** start of The data **

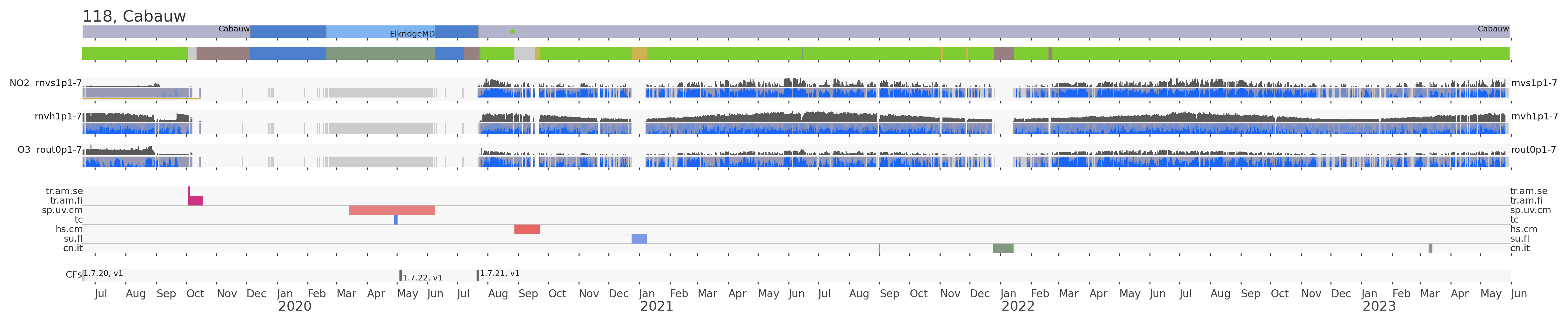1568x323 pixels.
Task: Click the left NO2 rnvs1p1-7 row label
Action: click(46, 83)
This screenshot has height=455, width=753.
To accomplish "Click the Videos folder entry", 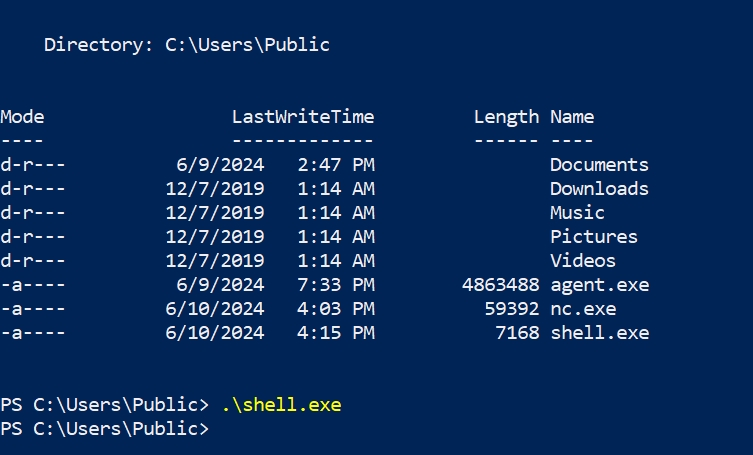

** end of The data **

■ **Task requirements**:
Copy out every line of the data above word for word, leaving out the pictures.

■ **Expected output**:
1568x323 pixels.
Task: Click the left NO2 rnvs1p1-7 row label
Action: click(46, 83)
This screenshot has height=455, width=753.
To accomplish "Click the Videos folder entry", 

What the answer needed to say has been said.